Bad Astronomy

A Cosmic Tadpole … in More Ways Than One

Star birth is a difficult process. It’s hard enough in the best of times to get a few octillion tons of gas and dust to collapse and form stars; you need all kinds of special circumstances to make it work. The good news is there’s so much of that stuff in space that star birth is relatively common in our galaxy.

But the Universe can make it harder … like, say, if you happen to be a gas cloud floating a few light years from a bustling cluster of hot, young, massive stars. Such is the fate that has befallen the little gas cloud called IRAS 40324+4057, nicknamed The Tadpole, for obvious reasons.

Tadpole
Life’s rough for a tadpole a few trillion kilometers long. Click to leptodactylidaenate.

Photo by NASA, ESA, the Hubble Heritage Team (STScI/AURA), and the IPHAS Survey

That image (using observations from Hubble as well as the Isaac Newton Telescope in the Canary Islands) shows just how bad things can be. The cloud itself is the bright fuzzy knot of material (colored orange-ish) you see on the right. It’s surrounded by a larger head, and then has a tail streaming away to the left (both in blue).

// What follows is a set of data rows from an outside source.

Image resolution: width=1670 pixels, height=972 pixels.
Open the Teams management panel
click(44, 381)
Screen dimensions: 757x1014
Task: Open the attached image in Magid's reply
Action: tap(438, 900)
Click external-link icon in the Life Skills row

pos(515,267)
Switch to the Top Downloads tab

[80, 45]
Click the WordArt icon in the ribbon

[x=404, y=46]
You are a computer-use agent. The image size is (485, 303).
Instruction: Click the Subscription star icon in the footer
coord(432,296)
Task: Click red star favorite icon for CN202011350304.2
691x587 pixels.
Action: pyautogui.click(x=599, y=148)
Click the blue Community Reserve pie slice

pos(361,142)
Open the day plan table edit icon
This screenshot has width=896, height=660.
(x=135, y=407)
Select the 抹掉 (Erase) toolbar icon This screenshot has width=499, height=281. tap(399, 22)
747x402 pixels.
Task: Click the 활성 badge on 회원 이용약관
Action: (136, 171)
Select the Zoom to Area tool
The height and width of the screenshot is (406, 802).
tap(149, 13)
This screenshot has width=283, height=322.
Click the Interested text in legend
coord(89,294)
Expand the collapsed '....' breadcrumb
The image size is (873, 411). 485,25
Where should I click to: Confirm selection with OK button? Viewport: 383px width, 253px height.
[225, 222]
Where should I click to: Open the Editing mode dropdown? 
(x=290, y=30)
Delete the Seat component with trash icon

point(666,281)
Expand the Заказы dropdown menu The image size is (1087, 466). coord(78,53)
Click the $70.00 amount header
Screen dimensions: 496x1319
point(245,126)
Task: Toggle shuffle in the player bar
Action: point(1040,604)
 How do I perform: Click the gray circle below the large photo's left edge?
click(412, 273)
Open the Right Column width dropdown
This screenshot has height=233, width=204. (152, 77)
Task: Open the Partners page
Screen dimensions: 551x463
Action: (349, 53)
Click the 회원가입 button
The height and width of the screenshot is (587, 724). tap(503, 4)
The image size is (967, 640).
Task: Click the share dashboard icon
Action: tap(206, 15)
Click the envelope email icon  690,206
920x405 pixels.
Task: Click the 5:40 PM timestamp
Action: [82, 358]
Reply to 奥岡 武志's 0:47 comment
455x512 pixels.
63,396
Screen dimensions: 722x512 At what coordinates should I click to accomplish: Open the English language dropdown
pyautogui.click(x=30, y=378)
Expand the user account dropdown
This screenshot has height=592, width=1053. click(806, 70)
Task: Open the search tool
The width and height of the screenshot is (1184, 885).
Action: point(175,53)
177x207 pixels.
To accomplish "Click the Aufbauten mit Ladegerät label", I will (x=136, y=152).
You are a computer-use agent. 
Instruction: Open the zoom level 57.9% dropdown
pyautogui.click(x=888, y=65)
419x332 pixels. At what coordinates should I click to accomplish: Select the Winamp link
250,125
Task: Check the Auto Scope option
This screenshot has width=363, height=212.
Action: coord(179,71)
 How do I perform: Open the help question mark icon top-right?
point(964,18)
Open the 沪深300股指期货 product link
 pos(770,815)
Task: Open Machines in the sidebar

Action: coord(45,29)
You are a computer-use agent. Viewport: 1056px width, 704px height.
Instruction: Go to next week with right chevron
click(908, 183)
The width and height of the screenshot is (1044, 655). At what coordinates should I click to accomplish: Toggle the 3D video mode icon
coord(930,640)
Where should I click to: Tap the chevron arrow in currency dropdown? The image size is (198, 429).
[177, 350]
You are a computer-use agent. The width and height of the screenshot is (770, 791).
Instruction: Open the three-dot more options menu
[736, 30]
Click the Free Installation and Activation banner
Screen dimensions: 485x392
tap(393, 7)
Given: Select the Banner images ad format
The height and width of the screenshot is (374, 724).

The evolution of the Tadpole is being profoundly altered by a nearby cluster of hot stars. The stars blast out a huge amount of ultraviolet light, which zaps the Tadpole, lighting it up. That’s what’s causing the bright ridge along the top of the cloud. Not only that, the light is bright enough that it’s photoevaporating the material, literally dissolving it, eating it away. This material expands around the forming stars in the Tadpole and forms the bigger, fuzzier head.

But wait a second. The star cluster is above and to the right of the Tadpole. Why isn’t the tail pointing away from it, down and to left? Instead, it points straight to the left!

That had me confused for a moment, but then I figured there must be something off to the right that isn’t obvious. Happily I was able to find a journal paper on the Tadpole, and the authors concur: There is most likely a wind of material being blown from stars off to the right that is creating the tail. That explains the ripples in the tail too—that’s called a Kelvin-Helmholtz instability, which happens when one fluid moves past another; it’s what causes waves in water and ripply clouds.

What a mess! Those stars in the Tadpole deserve to be left alone to form in peace, but instead their cocoon is being evaporated by one clump of stars nearby, and then that material blown away from a second group of stars. That’s a rough neighborhood.

But it’s a pretty one. The Tadpole is part of the much, much larger Cygnus Molecular cloud, which is so big the Tadpole gets totally lost in it:

Cygnus cloud
The riotous neighborhood of the Cygnus Molecular Cloud. Click to enswanenate.

Photo by NASA, ESA, Z. Levay (STScI/AURA), DSS, and IPHAS                   

In that image, the Tadpole is barely a pixel across; here’s a guide to finding it. I’ll note this is only one part of the ridiculously huge cloud; the whole thing is hundreds of light years across, and is home to some of the largest and most brilliant stars in our galaxy. But the thick dust choking the region hides them from us, making it a very difficult volume of space to study.

The Tadpole is lovely, of course, and a fascinating object. But I also like the poetic imagery: It’s a place which is transforming itself from a cloud into stars…and the metaphor to a tadpole is pretty obvious. Nicely played, Universe.